Non-seed nodes are auto_bootstraped, seed nodes are not.
sample cassandra.yaml file
cluster_name: 'TestCluster'
num_tokens: 256
initial_token:
hinted_handoff_enabled: true
max_hint_window_in_ms: 10800000
hinted_handoff_throttle_in_kb: 1024
max_hints_delivery_threads: 2
authenticator: org.apache.cassandra.auth.AllowAllAuthenticator
authorizer: org.apache.cassandra.auth.AllowAllAuthorizer
partitioner: org.apache.cassandra.dht.Murmur3Partitioner
disk_failure_policy: stop
key_cache_size_in_mb:
key_cache_save_period: 14400
row_cache_size_in_mb: 0
row_cache_save_period: 0
row_cache_provider: SerializingCacheProvider
saved_caches_directory: /opt/company/dbserver/caches
commitlog_sync: periodic
commitlog_sync_period_in_ms: 10000
commitlog_segment_size_in_mb: 32
seed_provider:
- class_name: org.apache.cassandra.locator.SimpleSeedProvider
parameters:
- seeds: "SEED_IP_LIST"
flush_largest_memtables_at: 0.75
reduce_cache_sizes_at: 0.85
reduce_cache_capacity_to: 0.6
concurrent_reads: 32
concurrent_writes: 8
memtable_flush_queue_size: 4
trickle_fsync: false
trickle_fsync_interval_in_kb: 10240
storage_port: 7000
ssl_storage_port: 7001
listen_address: LISTEN_ADDRESS
start_native_transport: false
native_transport_port: 9042
start_rpc: true
rpc_address: 0.0.0.0
rpc_port: 9160
rpc_keepalive: true
rpc_server_type: sync
thrift_framed_transport_size_in_mb: 15
thrift_max_message_length_in_mb: 16
incremental_backups: true
snapshot_before_compaction: false
auto_bootstrap: AUTO_BOOTSTRAP
column_index_size_in_kb: 64
in_memory_compaction_limit_in_mb: 64
multithreaded_compaction: false
compaction_throughput_mb_per_sec: 16
compaction_preheat_key_cache: true
read_request_timeout_in_ms: 10000
range_request_timeout_in_ms: 10000
write_request_timeout_in_ms: 10000
truncate_request_timeout_in_ms: 60000
request_timeout_in_ms: 10000
cross_node_timeout: false
endpoint_snitch: Ec2Snitch
dynamic_snitch_update_interval_in_ms: 100
dynamic_snitch_reset_interval_in_ms: 600000
dynamic_snitch_badness_threshold: 0.1
request_scheduler: org.apache.cassandra.scheduler.NoScheduler
index_interval: 128
server_encryption_options:
internode_encryption: none
keystore: conf/.keystore
keystore_password: cassandra
truststore: conf/.truststore
truststore_password: cassandra
client_encryption_options:
enabled: false
keystore: conf/.keystore
keystore_password: cassandra
internode_compression: all
I think http://www.datastax.com/documentation/cassandra/1.2/cassandra/dml/dml_config_consistency_c.html will clear up a lot of this. In particular, QUORUM/ONE is not guaranteed to return the most recent data. QUORUM/QUORUM is. So is ALL/ONE, but that will be intolerant to failure on write.

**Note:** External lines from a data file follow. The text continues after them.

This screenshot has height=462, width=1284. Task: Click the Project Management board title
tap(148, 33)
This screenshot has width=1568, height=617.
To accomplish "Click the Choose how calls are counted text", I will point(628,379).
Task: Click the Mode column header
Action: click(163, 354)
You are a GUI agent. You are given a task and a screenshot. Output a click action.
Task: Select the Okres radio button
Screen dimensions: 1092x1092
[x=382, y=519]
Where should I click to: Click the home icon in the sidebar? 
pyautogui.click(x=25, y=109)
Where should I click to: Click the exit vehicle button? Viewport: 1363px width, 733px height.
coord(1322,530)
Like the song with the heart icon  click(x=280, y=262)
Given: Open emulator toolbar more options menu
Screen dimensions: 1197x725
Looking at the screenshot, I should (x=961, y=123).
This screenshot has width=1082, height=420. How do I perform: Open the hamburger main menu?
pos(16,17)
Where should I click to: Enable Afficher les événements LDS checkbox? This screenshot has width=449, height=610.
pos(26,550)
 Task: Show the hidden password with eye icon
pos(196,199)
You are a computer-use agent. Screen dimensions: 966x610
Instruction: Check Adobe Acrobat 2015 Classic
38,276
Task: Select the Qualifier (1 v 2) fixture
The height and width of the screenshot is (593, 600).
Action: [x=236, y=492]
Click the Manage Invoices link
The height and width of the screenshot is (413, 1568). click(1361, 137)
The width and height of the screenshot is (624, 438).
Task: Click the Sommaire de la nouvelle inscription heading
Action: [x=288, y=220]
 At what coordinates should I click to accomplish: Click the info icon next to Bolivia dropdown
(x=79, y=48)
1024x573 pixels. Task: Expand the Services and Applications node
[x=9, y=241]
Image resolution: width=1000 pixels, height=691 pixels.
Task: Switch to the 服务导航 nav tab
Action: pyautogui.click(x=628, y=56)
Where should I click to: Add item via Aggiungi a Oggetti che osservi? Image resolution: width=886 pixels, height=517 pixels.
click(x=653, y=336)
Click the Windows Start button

Edit to go with the new information:
CassandraHostRetryService is part of Hector. I assumed you were testing with cqlsh like a sane person would. Lessons:
Use cqlsh for testing
Use the DataStax Java Driver for building your application, which is faster, easier to use, and has more insight into the cluster state than Hector thanks to the native protocol it's built on.